LETTER: Creating public health issue
Coupled with all of the Chichester housing developments being planned, and already under construction, the recent press coverage on the removal of the A27 funding, unless an online option was accepted, is disturbing.
Simple arithmetic from the 41 months of construction (HE’s data for the online Option 2 that was rejected by the public) equals more rat runs through the city exacerbating the current air quality problem in the city.
This is on top of increased traffic movements, from both housing and retail developments.
Unless our local authorities stand up to central government, they are creating a public health issue.
For those residents living in the already three AQMAs (Air Quality Managed Area) ie Orchard Street, Stockbridge Road, and St Pancras, alarm bells should be ringing.
There are other areas in the city which are not monitored but have become increasingly gridlocked.
Arguably, the air quality through these rat runs (eg Sherbourne Road, Westgate, St Paul’s Road, Spitalfield Lane, Westhampnett Road, Bradshaw Road, Swanfield Drive, and Church Lane) would also exceed pollution levels. Alarm bells should also be ringing in the ears of residents living in these areas of the city.
The majority of people who expressed a no option to the HE preferred option during the public consultation are not anti housing, are not anti retail developments and welcomed the Louise Goldsmith initiative.
However, the voice of concern for public health, has not been heard loud enough.
I would argue that public health should trump any traffic construction solution, that is likely to increase traffic movements in the city. Subsequent to a High Court judgment, the Government (Department of Transport and DEFRA), has been forced to publish their July 2017 UK plan for tackling roadside nitrogen dioxide concentrations.
If CDC were really serious about an effective air quality plan, then the number one priority should be to have all options for the A27 back on the table and leverage the public health issue to obtain a share of the funding the Government has announced, (£255 million Implementation Fund).
If that is what is required to get a long term, non sticking plaster solution for the A27, then the public should rally around the BaBA27 initiative and challenge our local authorities to unite and deliver on that initiative.
It remains to be seen whether, or not, the outcome of the planned mid September full council meeting reflects the views, expressed by cllr Dignum from his straw poll, at the BaBA27 meeting.
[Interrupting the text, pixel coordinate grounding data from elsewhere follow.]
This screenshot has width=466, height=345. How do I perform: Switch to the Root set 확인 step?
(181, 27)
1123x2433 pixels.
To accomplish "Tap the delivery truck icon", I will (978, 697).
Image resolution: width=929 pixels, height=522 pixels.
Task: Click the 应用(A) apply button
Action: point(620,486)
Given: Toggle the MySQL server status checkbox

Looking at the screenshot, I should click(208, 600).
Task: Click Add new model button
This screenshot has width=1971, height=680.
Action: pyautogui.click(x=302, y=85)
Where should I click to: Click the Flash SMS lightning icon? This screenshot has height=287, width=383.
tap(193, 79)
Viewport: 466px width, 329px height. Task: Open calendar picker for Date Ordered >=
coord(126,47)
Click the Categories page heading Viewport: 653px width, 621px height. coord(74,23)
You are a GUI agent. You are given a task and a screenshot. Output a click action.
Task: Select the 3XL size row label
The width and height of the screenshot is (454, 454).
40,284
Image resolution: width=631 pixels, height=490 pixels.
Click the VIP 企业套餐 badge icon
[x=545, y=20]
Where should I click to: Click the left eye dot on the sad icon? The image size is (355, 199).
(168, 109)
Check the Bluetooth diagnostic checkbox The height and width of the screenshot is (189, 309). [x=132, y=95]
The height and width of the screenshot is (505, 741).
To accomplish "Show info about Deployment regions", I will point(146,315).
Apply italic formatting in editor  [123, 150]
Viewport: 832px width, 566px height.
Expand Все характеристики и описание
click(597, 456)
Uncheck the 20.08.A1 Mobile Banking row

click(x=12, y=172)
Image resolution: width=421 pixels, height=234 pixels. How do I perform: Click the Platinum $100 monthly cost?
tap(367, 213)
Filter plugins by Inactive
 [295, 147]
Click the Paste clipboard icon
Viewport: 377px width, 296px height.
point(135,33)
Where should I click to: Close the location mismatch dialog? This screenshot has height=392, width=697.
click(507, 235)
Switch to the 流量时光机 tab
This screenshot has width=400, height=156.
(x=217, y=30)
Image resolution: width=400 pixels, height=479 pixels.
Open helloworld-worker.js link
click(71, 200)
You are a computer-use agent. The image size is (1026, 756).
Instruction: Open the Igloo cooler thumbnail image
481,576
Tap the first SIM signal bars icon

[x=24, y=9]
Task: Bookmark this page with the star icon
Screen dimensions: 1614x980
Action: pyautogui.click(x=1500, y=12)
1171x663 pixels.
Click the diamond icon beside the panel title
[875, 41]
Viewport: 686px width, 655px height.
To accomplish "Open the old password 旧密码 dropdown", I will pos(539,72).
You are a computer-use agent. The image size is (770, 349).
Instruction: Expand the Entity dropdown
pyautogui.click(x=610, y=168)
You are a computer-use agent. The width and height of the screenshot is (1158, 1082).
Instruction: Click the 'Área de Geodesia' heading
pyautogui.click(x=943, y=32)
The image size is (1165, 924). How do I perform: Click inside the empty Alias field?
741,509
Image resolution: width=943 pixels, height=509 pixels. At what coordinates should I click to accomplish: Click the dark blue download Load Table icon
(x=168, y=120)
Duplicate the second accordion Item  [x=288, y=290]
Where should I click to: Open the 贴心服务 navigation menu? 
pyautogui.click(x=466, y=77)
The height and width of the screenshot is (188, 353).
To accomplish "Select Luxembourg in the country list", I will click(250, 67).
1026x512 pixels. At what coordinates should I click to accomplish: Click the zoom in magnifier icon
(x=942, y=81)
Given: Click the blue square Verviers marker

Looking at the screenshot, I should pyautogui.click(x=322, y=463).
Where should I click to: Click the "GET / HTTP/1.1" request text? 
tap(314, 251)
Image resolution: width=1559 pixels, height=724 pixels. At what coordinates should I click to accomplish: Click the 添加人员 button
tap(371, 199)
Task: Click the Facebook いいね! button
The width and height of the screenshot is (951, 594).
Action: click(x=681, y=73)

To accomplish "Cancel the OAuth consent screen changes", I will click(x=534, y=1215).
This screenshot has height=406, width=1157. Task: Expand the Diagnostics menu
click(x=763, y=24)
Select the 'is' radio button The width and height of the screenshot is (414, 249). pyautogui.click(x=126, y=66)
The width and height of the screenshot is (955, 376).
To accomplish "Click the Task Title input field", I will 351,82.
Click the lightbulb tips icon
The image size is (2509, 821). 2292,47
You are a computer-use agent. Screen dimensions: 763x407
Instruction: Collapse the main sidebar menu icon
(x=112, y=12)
Listed are some facts that should be of interest to the public.
CDC own the AQAP and the Local plan.
WSCC have public health & Highways Authority responsibility.
Fact 1 – In 2008 , CDC produced an AQAP (air quality action plan) for the three areas previously mentioned.
We are now in 2017 and none of the three areas yet comply with the UK air quality objective. (Clearly traffic movements have increased since then), but no matter how the cake is cut, the AQAP is not delivering improvement.
My view – having read the latest revision, despite CDC having a very clear understanding of the challenges, it offers little or no action to bring about substantial improvement.
Fact 2 – The CDC AQAP states that particulate matter PM2.5 is a pollutant of significant importance regarding public health and, that the major contributor to Chichester not complying with air quality objectives is from cars.
Diesel exhaust gasses and PM2.5, which is known to cause vascular damage triggering heart attacks and strokes, can affect residents living in polluted area.
Recent studies on PM2.5 are reporting the risk of brain disorders, such as dementia, Parkinson’s and Alzheimer’s disease.
Fact 3 – The CDC AQAP states that the local plan implies the building of a minimum of 450 houses per year 2015/2029 will result in additional traffic movements and has the potential to impact on air quality.
Fact 4 (or more correctly not quite a fact) – I have heard, and read, that northern options were not put forward at last year’s public consultation on cost grounds.
I have subsequently heard that despite efforts under the Disclosure of Information Act, HE have not yet delivered the costs.
(This makes it difficult to quantify the delta, if there is one, to put on the table an option that DfT and DEFRA know would be best for public health, and offer a long-term highways solution as part of the South Central Route Strategy.)
Readers/residents will I hope come to their own conclusions and watch with interest the position on whether or not public health trumps traffic solutions for Chichester in the coming months.